Learning Overparameterized Neural Networks via Stochastic Gradient Descent on Structured Data

The paper investigates the theoretical underpinnings of learning overparameterized two-layer ReLU neural networks using Stochastic Gradient Descent (SGD). Specifically, it addresses overparameterization in the context of multi-class classification, where the network has more parameters than training data points. The paper focuses on structured data sets with well-separated data mixtures, offering insights into how SGD attains low generalization errors despite the potential for overfitting.

Key Contributions

The authors provide a rigorous theoretical analysis proving that SGD effectively learns a model with a low generalization error on structured data. This is an important finding given the network's capacity to fit random labels.

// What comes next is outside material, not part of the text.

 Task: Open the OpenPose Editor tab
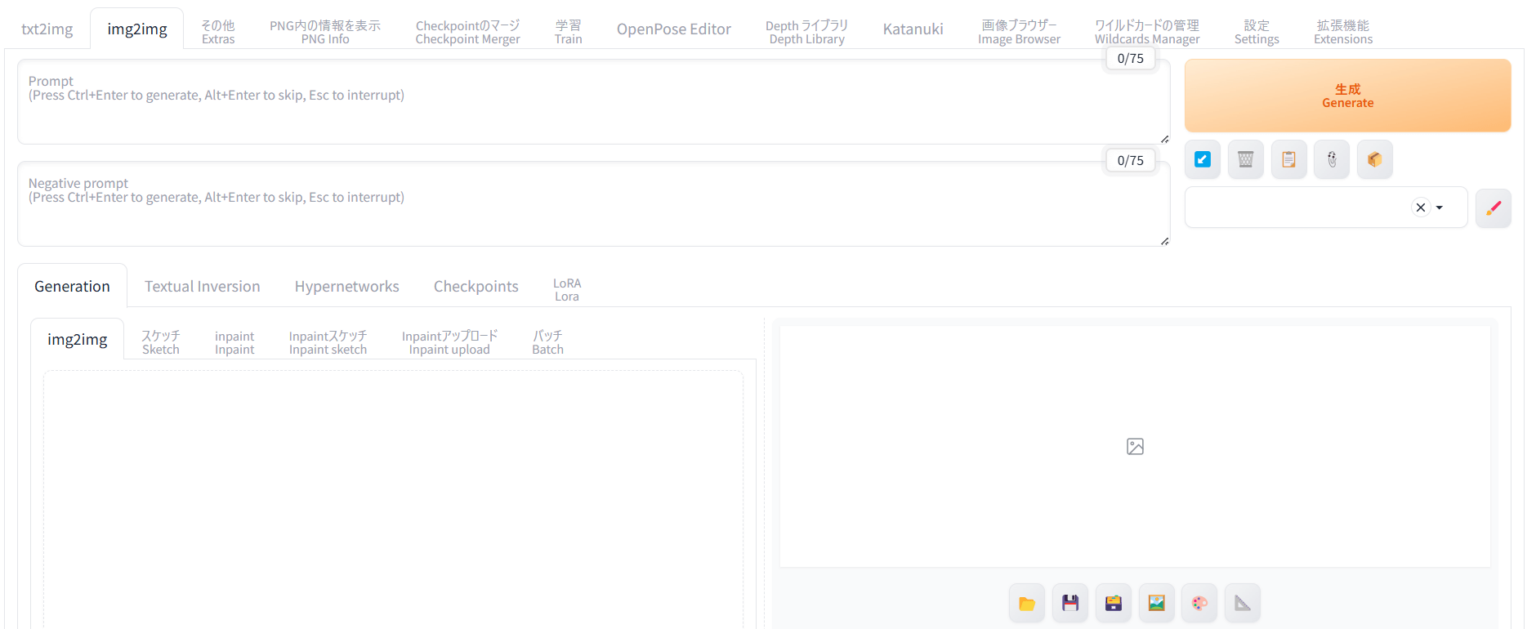(673, 29)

The implication is that SGD introduces an inductive bias that favors solutions with better generalization.

Analytical Insights

  1. Overparameterization Impact: The paper demonstrates that overparameterization, when combined with SGD, aids optimization, reducing the risk of overfitting even though the network has sufficient capacity to memorize arbitrary data.
  2. Random Initialization: Proper random initialization is critical, establishing the initial conditions for effective coupling between the network's initialization and SGD's dynamics. This coupling aids in reaching a low error solution efficiently.
  3. Optimization Landscape: The proofs leverage the insight that in highly overparameterized settings, the activation patterns for neurons remain stable over iterations, simplifying the optimization landscape and effectively smoothing out the path for SGD.
  4. Low Rank of Updates: Empirical observations corroborate that the updates to network weights maintain a low-rank structure, aligning with theories connected to low-complexity measures and implicit regularization aiding generalization.

Implications and Future Directions

The theoretical results suggest important implications for understanding neural network generalization and the role of structured data in learning dynamics. Practically, this indicates how overparameterization coupled with SGD can be exploited in designing neural networks for real-world data having inherent structure.

Future research may explore more complex data distributions beyond the separability and clustering assumptions used here, possibly venturing into non-convex manifolds or alternate metrics for separability. The exploration of implicit regularization's interaction with various data structures offers rich ground for further paper.

Overall, the paper offers a substantial addition to the theoretical understanding of SGD's role in training overparameterized neural networks, laying the groundwork for future explorations in both structured and practical data settings.